··· AVAILABLE DATA
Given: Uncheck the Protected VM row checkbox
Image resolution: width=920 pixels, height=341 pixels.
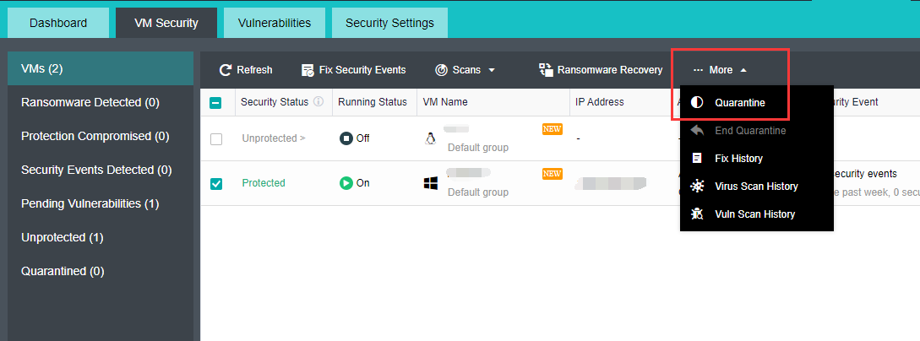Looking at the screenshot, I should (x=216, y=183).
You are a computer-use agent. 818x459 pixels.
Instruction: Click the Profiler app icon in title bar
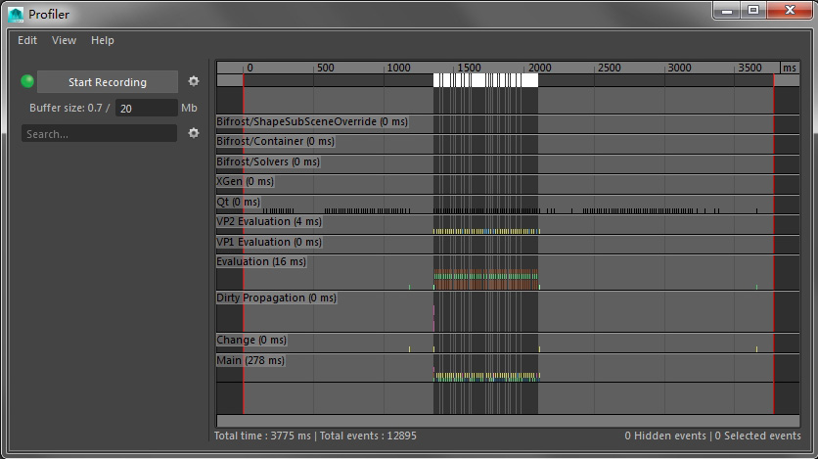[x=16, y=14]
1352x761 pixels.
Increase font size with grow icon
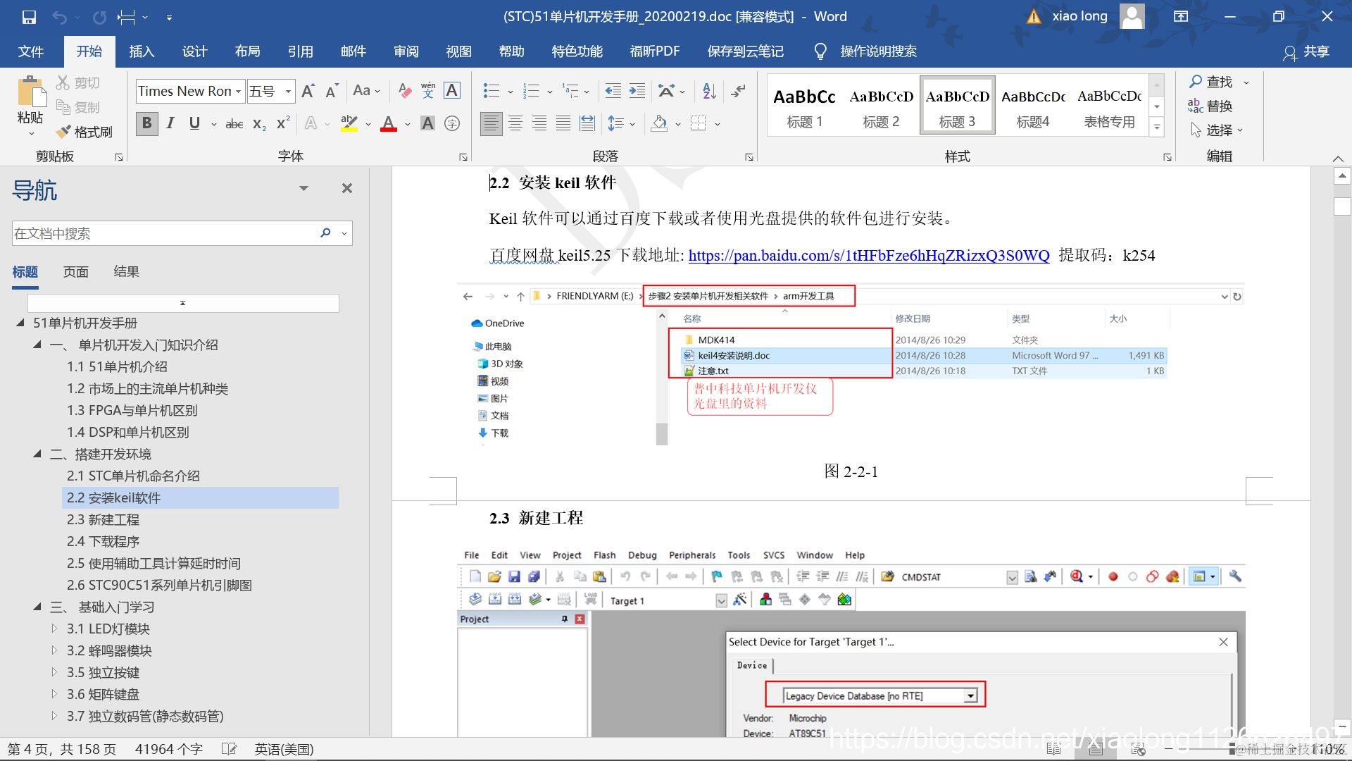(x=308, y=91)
······
··· AVAILABLE DATA
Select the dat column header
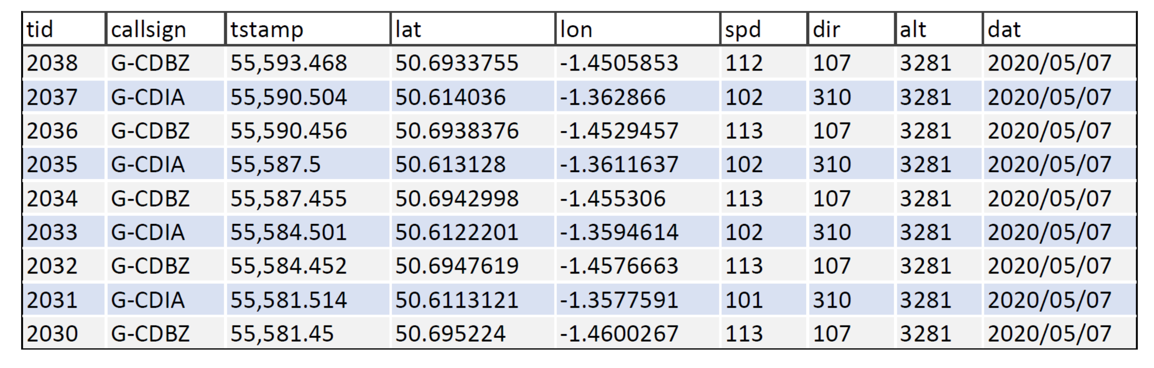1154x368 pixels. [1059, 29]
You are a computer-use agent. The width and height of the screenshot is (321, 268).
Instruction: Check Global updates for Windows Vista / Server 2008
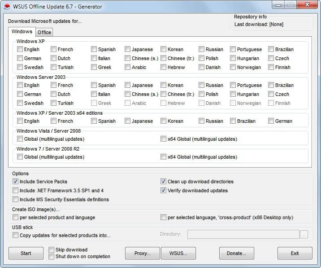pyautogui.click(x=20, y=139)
······
··· AVAILABLE DATA
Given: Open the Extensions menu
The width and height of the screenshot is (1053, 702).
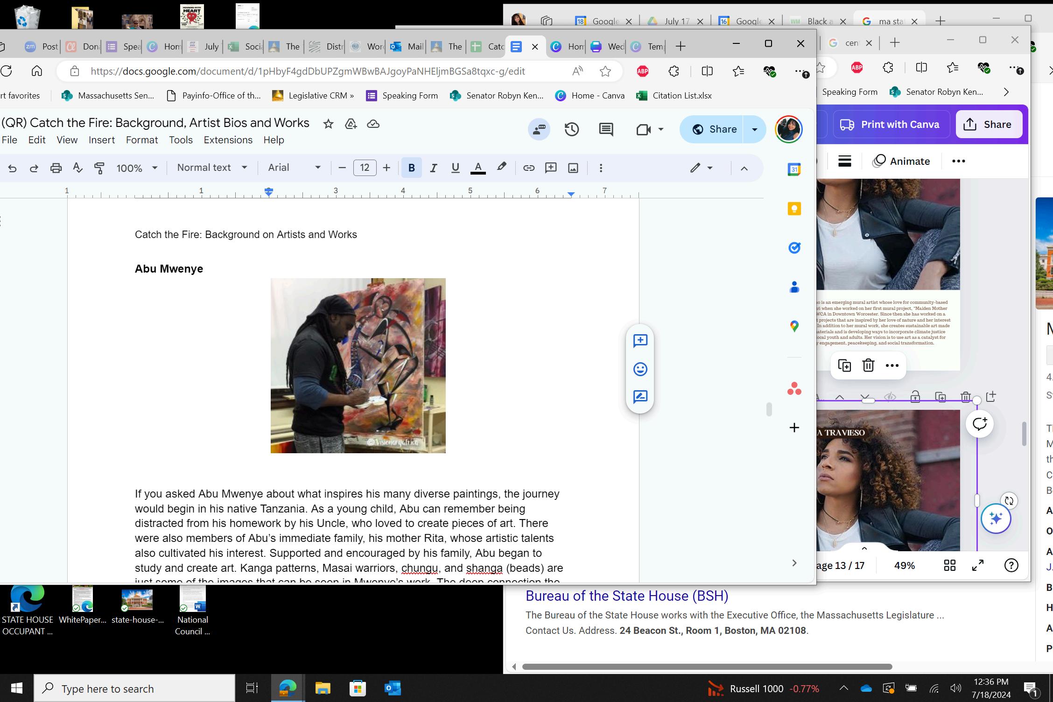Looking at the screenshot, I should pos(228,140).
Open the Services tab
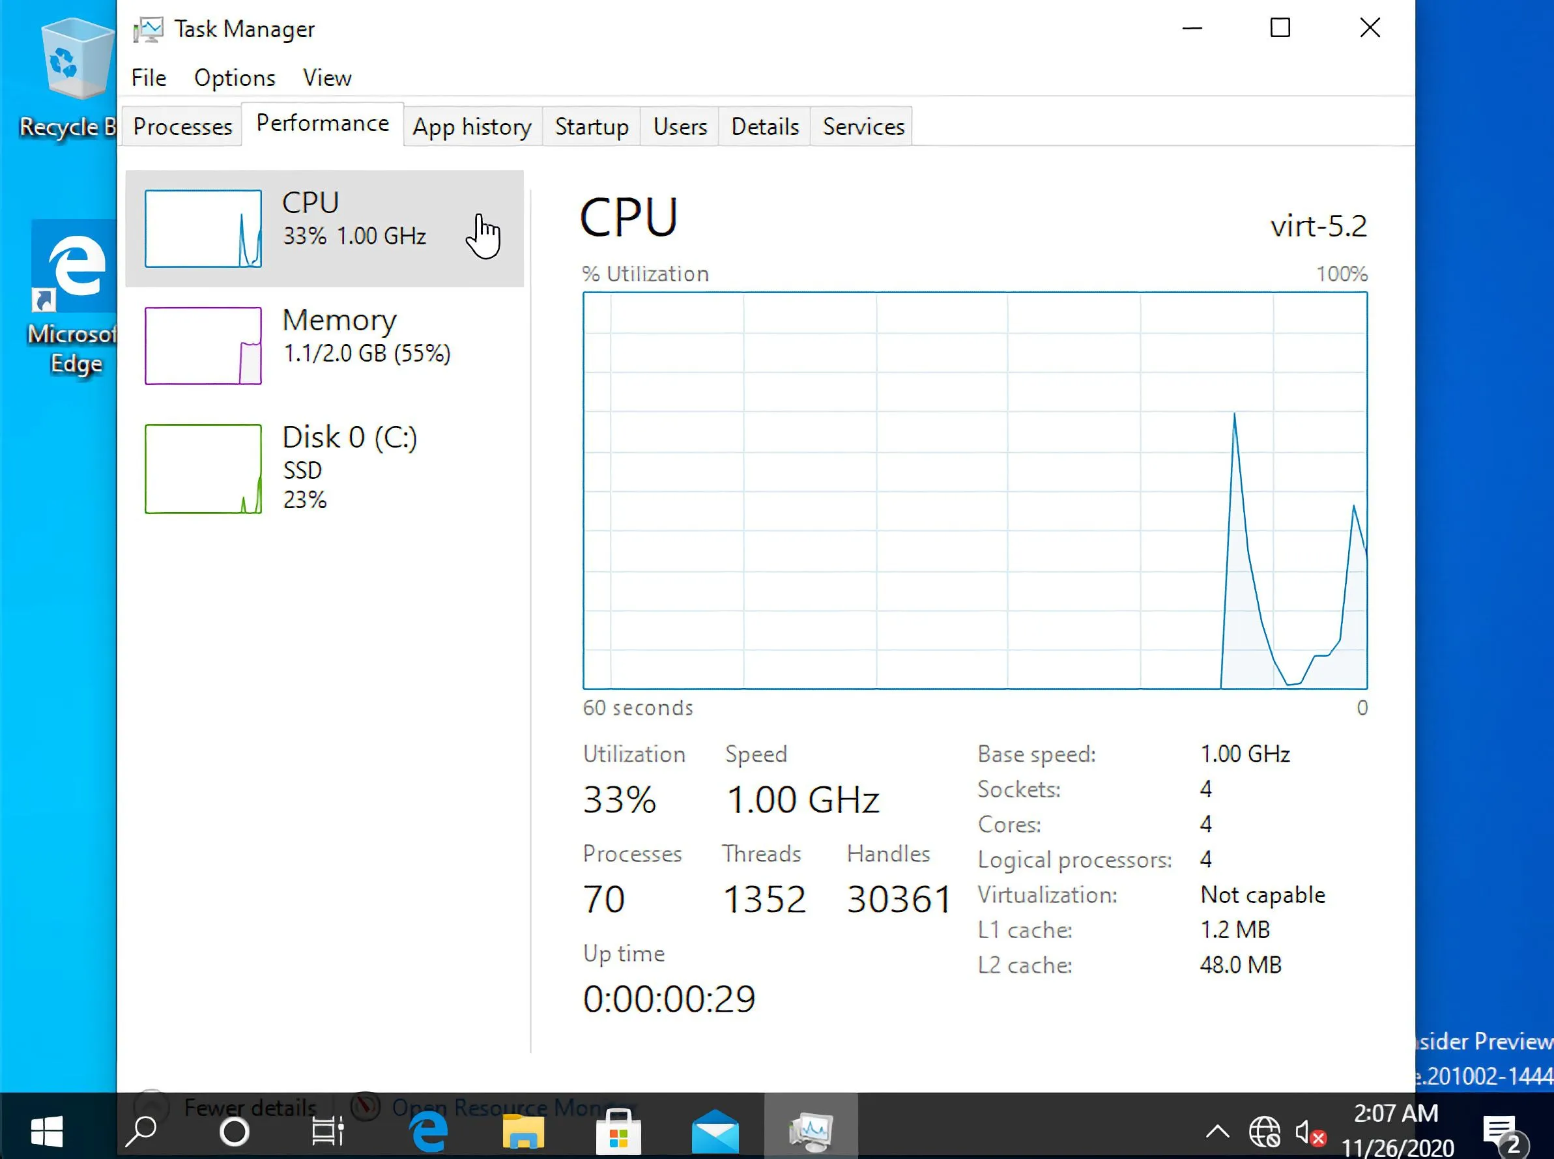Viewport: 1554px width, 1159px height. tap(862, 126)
······
WHAT YOU NEED TO DO: Please turn the material into a JSON list of strings, one string per line, starting at the line that contains "You are a computer-use agent. 818x459 pixels." and ending after the line that contains "(x=308, y=91)", with blank lines skipped. Leave the pictures out of your answer.

ANSWER:
[
  "You are a computer-use agent. 818x459 pixels.",
  "Instruction: Click the Profiler app icon in title bar",
  "[x=16, y=14]",
  "1352x761 pixels.",
  "Increase font size with grow icon",
  "(x=308, y=91)"
]